Le bras droit du Chef s’appelait Aremède Tzoumoke, sorte de vengeur opportuniste fieffé, ex-barbouze à caractère cruel et même un peu (furieusement) sadique sur les bords. Naguère chassé du Sac et de l’Oas pour comportement inhumain, il ne partait jamais au front sans son manuel des tortures. Une compilation invraisemblable des méthodes les plus cruelles de punition et d’interrogatoire jamais inventées par les bourreaux pervers, cela au travers de toutes les époques post-invention de l’écriture humaine, runes et hiéroglyphes compris. De l’arrachage d’ongle à la carbonisation inquisitrice, de l’éviscération progressive à l’écartèlement basique, à cheval ou en voiture, Tzoumoke connaissait tout. Son palmarès criminel n’avait rien à envier à celui des plus grands sérial-killers, excepté les chefs d’états fauteurs de guerre évidemment.

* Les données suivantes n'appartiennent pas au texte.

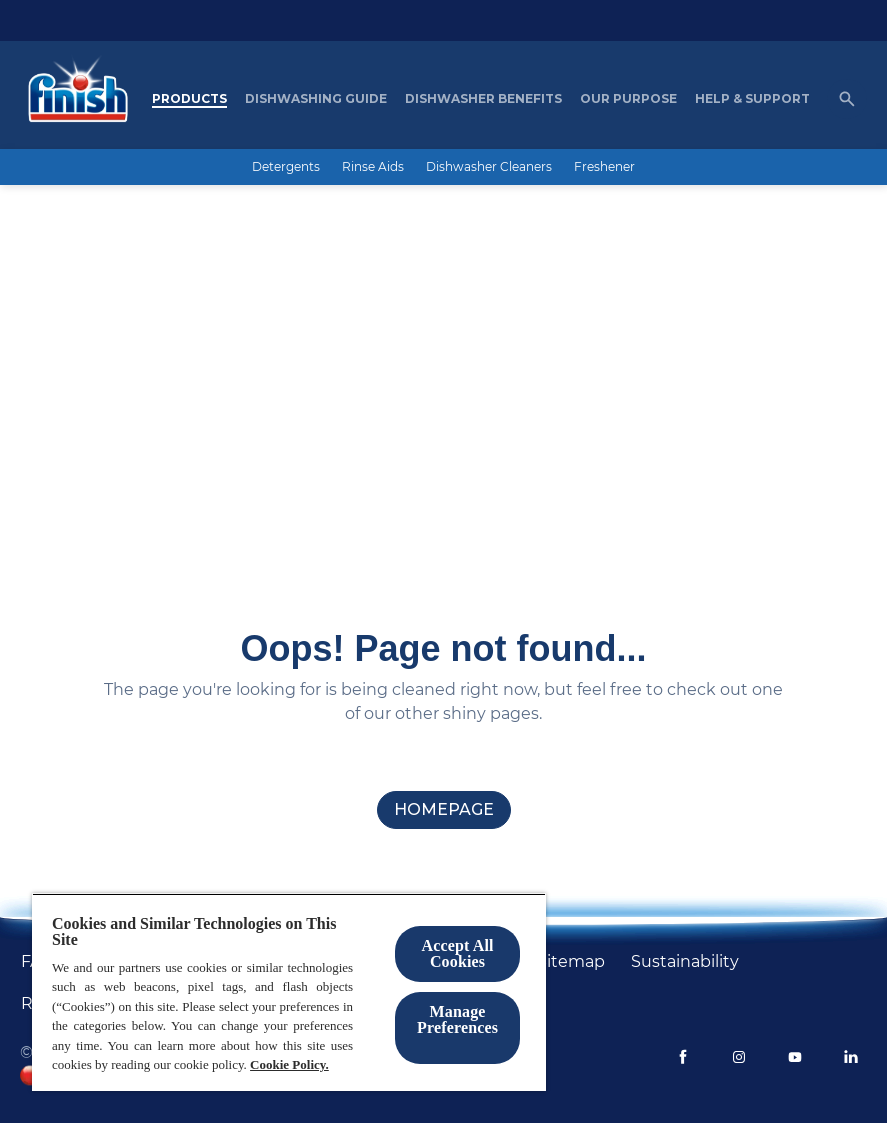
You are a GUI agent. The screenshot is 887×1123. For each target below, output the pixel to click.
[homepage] (444, 810)
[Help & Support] (752, 99)
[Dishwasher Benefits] (483, 99)
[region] (289, 992)
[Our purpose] (628, 99)
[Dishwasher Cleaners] (489, 167)
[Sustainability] (685, 962)
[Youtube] (795, 1057)
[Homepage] (73, 99)
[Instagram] (739, 1057)
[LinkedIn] (851, 1057)
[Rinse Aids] (373, 167)
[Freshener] (604, 167)
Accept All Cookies (457, 953)
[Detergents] (286, 167)
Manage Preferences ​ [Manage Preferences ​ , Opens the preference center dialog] (457, 1019)
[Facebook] (683, 1057)
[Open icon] (847, 99)
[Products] (189, 99)
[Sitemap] (571, 962)
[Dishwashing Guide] (316, 99)
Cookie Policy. (289, 1064)
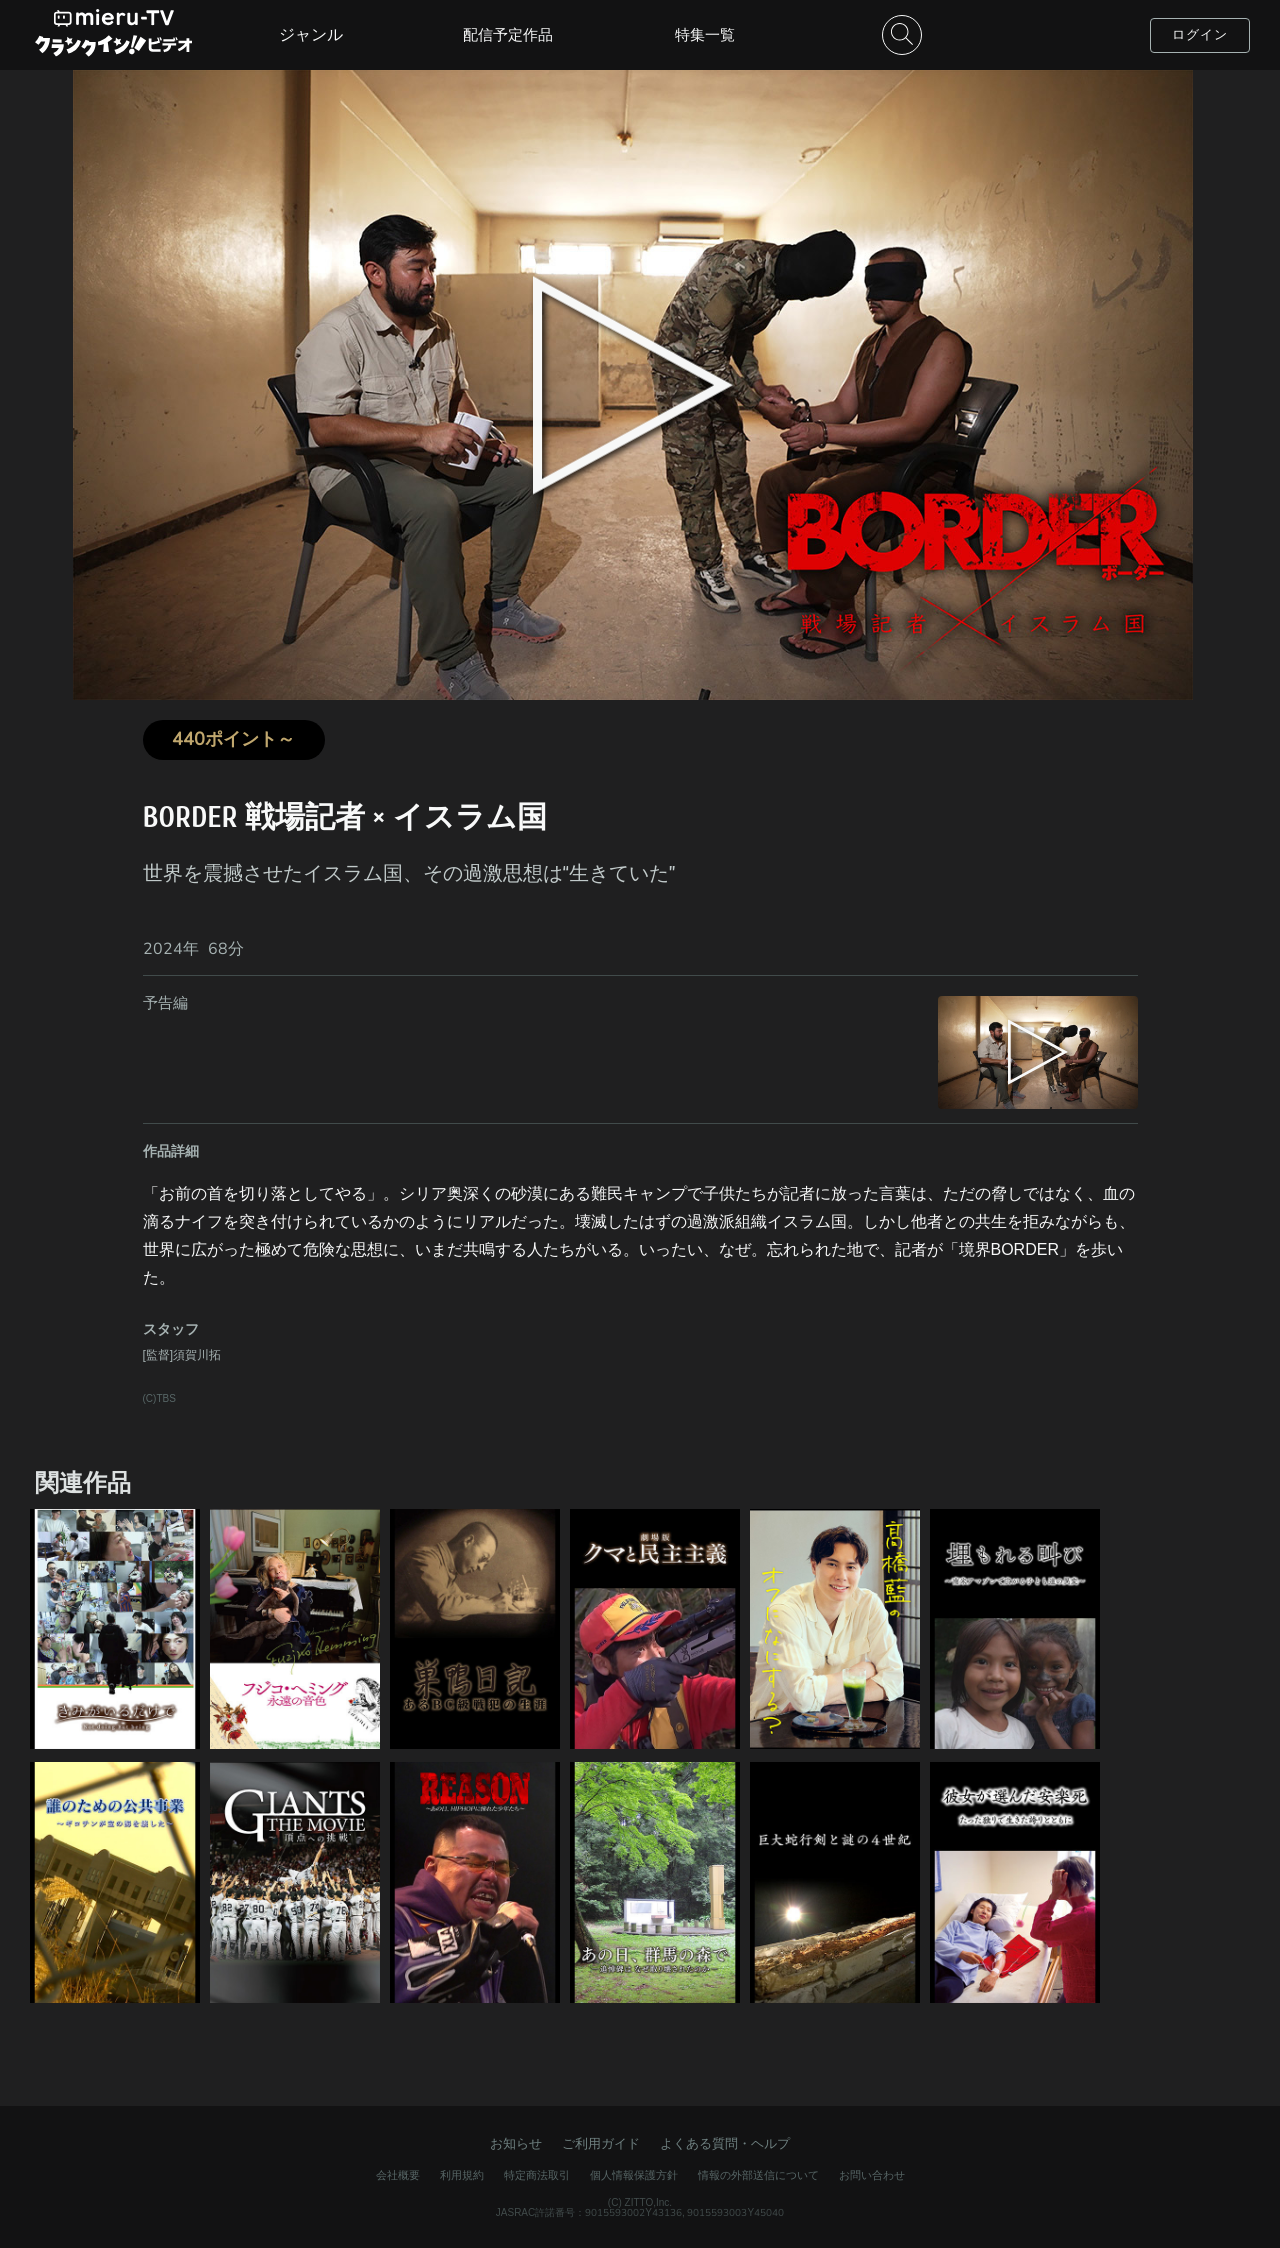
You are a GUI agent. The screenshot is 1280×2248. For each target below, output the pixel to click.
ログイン (1200, 34)
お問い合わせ (872, 2175)
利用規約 (462, 2175)
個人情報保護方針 (634, 2175)
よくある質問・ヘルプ (725, 2143)
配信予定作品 (508, 34)
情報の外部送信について (758, 2175)
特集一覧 (705, 34)
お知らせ (516, 2143)
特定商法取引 (537, 2175)
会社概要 (398, 2175)
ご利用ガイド (601, 2143)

—- Chef ? Vous me laisserez m’occuper de Bave Billé ? Hein, CHEF ? Pour noël, on m’a offert des couteaux à lame en céramique blanche, plus coupante qu’un rasoir, laissez moi lui couper les doigts avec ces armes hi-tech. Ah ! Quel plaisir, quel bonheur de torturer, d’amputer les gens si facilement ; os, nerfs, tendons, rien ne résiste à ces nouveaux matériaux composites ! tandis que le puni hurle à plein poumon, on peut lui émincer les doigts comme petits oignons, ha ha ha !

—- Ouais, si tu veux, mais c’est pas la peine de s’emmerder, on n’a qu’à le jeter par la fenêtre, c’est plus simple. Vu le nombre de charognes qu’on doit crever, on n’a pas de temps à perdre ! Après, faut encore choper Hell Kha Bâche, Jeun-jacte Dinbou, Yfane Kalify, Pue Yadas, Naze Rôle, Route Hèle Grief, J’Empire Père No, Ass Colo Vichy, Taniel Pile Alien, Jan Ramie Cas Fada, Dom Y Nik Bo 10, entre autres médias-masters-fuckers. Inutile de finasser, du 5ème étage, il devrait se viander correct sur les pavés de granit.

—- Dommage Chef, je venais de découvrir des méthodes secrètes de tortures inouïes, tirées des cryptogrammes punitifs mayas, qu’un scientifique vient de déchiffrer, on aurait rigolé. Il paraît que les Grands Prêtres, avant de sacrifier les victimes à Chacmol , le Dieu de la Guerre et du Sang, leur faisaient avaler un mélange d’herbes sacrées redoutable, destiné à augmenter la souffrance du supplice, afin que les ondes de douleur des condamnés soient plus intenses, et satisfassent Chacmol davantage. Moyennant quoi, Chacmol les récompensait en arrangeant la météo pour améliorer les récoltes.

—- Mais où vas tu chercher des trucs pareils, tu devrais peut être arrêter le cannabis de synthèse, et aussi cesser de regarder ‘Alien théory’ la nuit, et de pratiquer la magie noire, tu vas finir par péter les plombs !

—- Oui. Je me suis procuré à prix d’or un sachet de ces herbes miraculeuses, mais elles ont une odeur bizarre, j’ai comme l’impression que l’explorateur aztèque m’a refilé du fenouil. Sinon, j’ai trouvé sur Wiki un chapitre fascinant sur la peine de mort d’avant la révolution. Quel con ce Guillotin ! Avant lui c’était largement plus fun, les faux monnayeurs étaient bouillis vifs dans un chaudron par exemple ! Comme des homards. Vous imaginez çà chef ? Bon, c’est vrai que pour trouver aujourd’hui un chaudron assez grand pour contenir un homme du calibre de Van Rom Puïe ou Bas Roseau, ça va pas être simple, mais peut être qu’en amputant les condamnés et en les cautérisant au fer rouge, il devrait suffire d’une marmite de cantine scolaire en aluminium.

—- Ouais, n’importe quoi, on n’a pas que ça à faire, décidément tu t’arranges pas Aremède !

—- C’est vrai Chef je m’emballe, je suis trop consciencieux. Mais avouez que c’est quand même dommage que le sadisme soit prohibé aujourd’hui, enfin, à l’extérieur des commissariats et des prisons bien sûr. Paraît qu’avant la guillotine, c’était la décapitation au sabre pour les nobles, la hache et le billot pour les autres, et ceux qui n’avaient pas les moyens de payer leur exécution étaient raccourcis avec une lame émoussée, histoire de prolonger la souffrance ! Le bourreau devait s’y prendre à plusieurs fois, ha ha ha ! C’est vrai que finalement, Guillotin était un humaniste ! L’égalité dans la punition, une lame de cinquante kilos dans un rail de bois bien gras et hop, la cravate à Capet, la tête au panier.

—- En attendant, met Bave Billé en laisse, des fois qu’il tente une échappée. Si tu es gentil, je te laisserai lui couper les doigts.